Wednesday, February 20, 2008

The Triumph of Bozo at Rutgers University

What a difference the triumph of Bozo has made.

At least it has me sitting on my hands when it comes to supporting Rutgers University and that is a dramatic change.

Two years ago, when N.J. Gov. Corzine suggested there would be stiff cuts in the budget of Rutgers University, I plunged into action. I personally met with my assemblywoman, I contacted the office of my assemblyman, I wrote a letter to the editor of the JERSEY JOURNAL that attacked Corzine and which had enough zing so that my state senator passed it around to his contacts (so one told me). I wrote letters to other papers, some of which went into print. I also was very active in Friends of Rutgers, attempting to rally other alums.

The budget still was cut over $60 million. Hundreds of jobs were lost, hundreds of classes canceled, and maintenance was deferred across the university.

This year rumors are everywhere that Corzine will propose still stiffer cuts -- budget cuts I am told by senior Rutgers officials that will seriously impair the university -- and what am I doing?


I will contact no elected officials, I will write no letters, I will rally no alums.

Even though the projected cuts quite probably will transform Rutgers in fundamental ways and may well push the university off the precipice and into an abyss of thickening academic mediocrity.

It is not Corzine who is Rutgers' worst enemy. It is the university administration which has become besotted with Bozo.

Two numbers explain my inaction:

o $1.8 million. That is what football coach Greg Schiano -- who, incidentally, sports a lifetime losing record -- is paid as the highest paid Rutgers employee (indeed the highest paid public employee in NJ). Of Rutgers' six highest paid employees, four are in athletics (including men's basketball coach Fred Hill at $520,000, even though Hill could not spell "win" if spotted the consonants). At the highest levels of the university, there has been a vigorous embrace of sports over academia, of coaches over professors. I went to a school, not a sports factor, and I want the same for the present generation of students. But that is not assured, not with the present university administration.

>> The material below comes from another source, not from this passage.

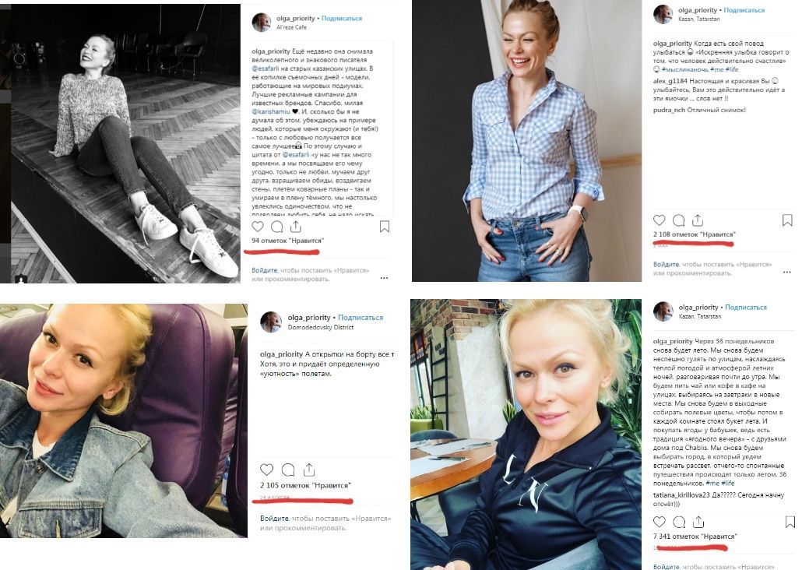This screenshot has height=570, width=802.
Task: Click Войдите link under the airplane selfie post
Action: tap(274, 519)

o $100+ million. That is how much money impoverished Rutgers says it will spend on expansion of Rutgers stadium, presumably to accomodate ever more braying football fans with faces painted red. This staggering amount of money will be spent exactly in the same moments in time as teachers get pink-slipped, students discover their favorite classes are canceled, and yet more decay spreads across ever more classrooms. Pretty much every newspaper in the state editorialized against this reckless plan, but the jock-sniffing Board of Governors marched forward, in defiance of logic, intelligence, and a decent sense of priorities.

Rutgers, by the way, loses money on football -- at least $3 million per year and that number predates a massive pay increase for Coach Schiano and smaller increases for many of his assistants. Guess that the program loses $4 million annually and you are in the neighborhood. Guess that nobody really knows when the losses will end and you are home.

I did not sign on to support the embrace of Bozo by Rutgers president Richard McCormick (who was nudged out of his prior job amidst athletic department and personal scandals), and I will tell any state rep who asks.

I will also urge other alumni to keep their hands in their pockets this time.

Unless of course it's to sign a petition to replace the statue of Willie the Silent with one of Bozo. At least that would be an accurate symbol of the university's direction under President McCormick.